** EXERCISE GOAL **
Reproduce the listing verbatim.

** DATASET **
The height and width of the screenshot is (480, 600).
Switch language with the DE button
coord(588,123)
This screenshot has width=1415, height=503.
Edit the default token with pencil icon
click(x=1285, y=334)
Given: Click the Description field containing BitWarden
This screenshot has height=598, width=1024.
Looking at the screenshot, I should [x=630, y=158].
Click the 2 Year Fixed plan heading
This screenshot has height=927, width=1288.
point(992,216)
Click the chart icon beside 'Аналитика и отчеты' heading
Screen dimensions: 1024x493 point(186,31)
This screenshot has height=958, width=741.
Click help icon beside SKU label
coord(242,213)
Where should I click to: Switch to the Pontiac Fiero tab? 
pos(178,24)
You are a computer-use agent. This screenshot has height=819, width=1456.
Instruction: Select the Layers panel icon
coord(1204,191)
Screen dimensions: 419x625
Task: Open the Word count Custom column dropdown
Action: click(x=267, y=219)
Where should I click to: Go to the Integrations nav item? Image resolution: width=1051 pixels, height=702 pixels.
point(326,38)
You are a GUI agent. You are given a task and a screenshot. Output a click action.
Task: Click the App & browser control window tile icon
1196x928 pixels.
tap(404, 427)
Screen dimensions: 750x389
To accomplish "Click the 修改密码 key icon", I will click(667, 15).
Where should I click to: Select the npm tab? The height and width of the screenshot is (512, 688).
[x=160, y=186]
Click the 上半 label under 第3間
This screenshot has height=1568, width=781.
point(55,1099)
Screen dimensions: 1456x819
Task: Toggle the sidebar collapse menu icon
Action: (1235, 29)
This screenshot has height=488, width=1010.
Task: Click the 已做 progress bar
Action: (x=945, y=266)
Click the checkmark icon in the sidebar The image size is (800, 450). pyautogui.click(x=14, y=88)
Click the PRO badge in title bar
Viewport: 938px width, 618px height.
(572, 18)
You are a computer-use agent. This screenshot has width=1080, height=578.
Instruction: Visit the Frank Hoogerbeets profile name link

** RESPONSE TO THE TASK **
The height and width of the screenshot is (480, 600).
Switch language with the DE button
coord(588,123)
This screenshot has width=1415, height=503.
Edit the default token with pencil icon
click(x=1285, y=334)
Given: Click the Description field containing BitWarden
This screenshot has height=598, width=1024.
Looking at the screenshot, I should [x=630, y=158].
Click the 2 Year Fixed plan heading
This screenshot has height=927, width=1288.
point(992,216)
Click the chart icon beside 'Аналитика и отчеты' heading
Screen dimensions: 1024x493 point(186,31)
This screenshot has height=958, width=741.
Click help icon beside SKU label
coord(242,213)
Where should I click to: Switch to the Pontiac Fiero tab? 
pos(178,24)
You are a computer-use agent. This screenshot has height=819, width=1456.
Instruction: Select the Layers panel icon
coord(1204,191)
Screen dimensions: 419x625
Task: Open the Word count Custom column dropdown
Action: click(x=267, y=219)
Where should I click to: Go to the Integrations nav item? Image resolution: width=1051 pixels, height=702 pixels.
point(326,38)
You are a GUI agent. You are given a task and a screenshot. Output a click action.
Task: Click the App & browser control window tile icon
1196x928 pixels.
tap(404, 427)
Screen dimensions: 750x389
To accomplish "Click the 修改密码 key icon", I will click(667, 15).
Where should I click to: Select the npm tab? The height and width of the screenshot is (512, 688).
[x=160, y=186]
Click the 上半 label under 第3間
This screenshot has height=1568, width=781.
point(55,1099)
Screen dimensions: 1456x819
Task: Toggle the sidebar collapse menu icon
Action: (1235, 29)
This screenshot has height=488, width=1010.
Task: Click the 已做 progress bar
Action: (x=945, y=266)
Click the checkmark icon in the sidebar The image size is (800, 450). pyautogui.click(x=14, y=88)
Click the PRO badge in title bar
Viewport: 938px width, 618px height.
(572, 18)
You are a computer-use agent. This screenshot has width=1080, height=578.
Instruction: Visit the Frank Hoogerbeets profile name link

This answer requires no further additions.